Noll was appointed fifth bishop of Fort Wayne by Pope Pius XI on May 12, 1925. Noll was consecrated at the Cathedral of the Immaculate Conception on July 30, 1925, by Archbishop George Mundelein.

As bishop, Noll built a preparatory seminary, several high schools, and an orphanage. During the Great Depression of the 1930s, he reorganized the system of Catholic charities. He was active as an organizer the national level, and chaired the Department of Lay Organizations of the National Catholic Welfare Conference.
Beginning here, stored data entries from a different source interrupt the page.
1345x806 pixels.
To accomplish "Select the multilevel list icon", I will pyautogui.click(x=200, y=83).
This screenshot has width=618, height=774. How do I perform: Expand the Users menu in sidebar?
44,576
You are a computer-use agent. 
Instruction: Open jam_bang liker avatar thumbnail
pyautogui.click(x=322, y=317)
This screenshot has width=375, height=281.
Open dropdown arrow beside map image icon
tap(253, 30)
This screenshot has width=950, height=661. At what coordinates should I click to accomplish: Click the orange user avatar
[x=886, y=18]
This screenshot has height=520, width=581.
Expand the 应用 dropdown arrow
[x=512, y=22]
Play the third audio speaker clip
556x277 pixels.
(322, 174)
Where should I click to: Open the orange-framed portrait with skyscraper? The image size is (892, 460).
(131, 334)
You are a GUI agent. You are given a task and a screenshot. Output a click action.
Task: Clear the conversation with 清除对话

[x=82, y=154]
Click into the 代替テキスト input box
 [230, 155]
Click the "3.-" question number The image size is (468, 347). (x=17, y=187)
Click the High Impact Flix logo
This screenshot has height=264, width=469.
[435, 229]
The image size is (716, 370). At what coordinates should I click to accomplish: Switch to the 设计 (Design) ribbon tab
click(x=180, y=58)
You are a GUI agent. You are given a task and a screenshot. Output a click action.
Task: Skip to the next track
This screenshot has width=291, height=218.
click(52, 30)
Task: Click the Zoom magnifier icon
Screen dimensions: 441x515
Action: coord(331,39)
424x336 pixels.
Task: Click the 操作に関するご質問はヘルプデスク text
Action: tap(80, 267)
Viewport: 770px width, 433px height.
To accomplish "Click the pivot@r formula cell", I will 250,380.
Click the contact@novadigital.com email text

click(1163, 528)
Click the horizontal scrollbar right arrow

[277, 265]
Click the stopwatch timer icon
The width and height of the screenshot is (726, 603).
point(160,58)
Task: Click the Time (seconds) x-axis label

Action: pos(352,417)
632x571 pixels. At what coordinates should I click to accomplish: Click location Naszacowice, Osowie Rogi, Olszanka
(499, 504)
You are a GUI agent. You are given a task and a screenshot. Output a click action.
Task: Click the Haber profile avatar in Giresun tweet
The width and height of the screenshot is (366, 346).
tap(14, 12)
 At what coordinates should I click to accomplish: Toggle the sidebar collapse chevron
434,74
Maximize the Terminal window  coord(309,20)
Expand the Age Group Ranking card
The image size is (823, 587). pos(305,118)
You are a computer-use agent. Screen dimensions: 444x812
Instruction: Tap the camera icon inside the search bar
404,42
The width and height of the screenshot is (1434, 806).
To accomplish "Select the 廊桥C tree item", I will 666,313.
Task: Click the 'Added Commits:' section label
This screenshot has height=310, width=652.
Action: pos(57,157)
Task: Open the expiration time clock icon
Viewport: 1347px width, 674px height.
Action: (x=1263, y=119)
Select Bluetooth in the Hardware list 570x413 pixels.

Noll was instrumental for renewing support in 1953 for the completion of the National Shrine of the Immaculate Conception in Washington, D.C.

Pope Pius XII elevated Noll to archbishop ad personam on September 2, 1953, meaning that the title was personal to Noll and not passed on to his successors.

=== Political activism ===
Noll was strongly associated with conservative elements of the Catholic Church, allied with the anti-communist movement in the United States and elsewhere. He condemned many labor unions, much to the chagrin of several fellow bishop. Noll also collaborated with the anti-Semitic radio priest, Reverend Charles Coughlin.

=== Death and legacy ===
John Noll died in Huntington on July 31, 1956, and is buried in the Victory Noll Cemetery there.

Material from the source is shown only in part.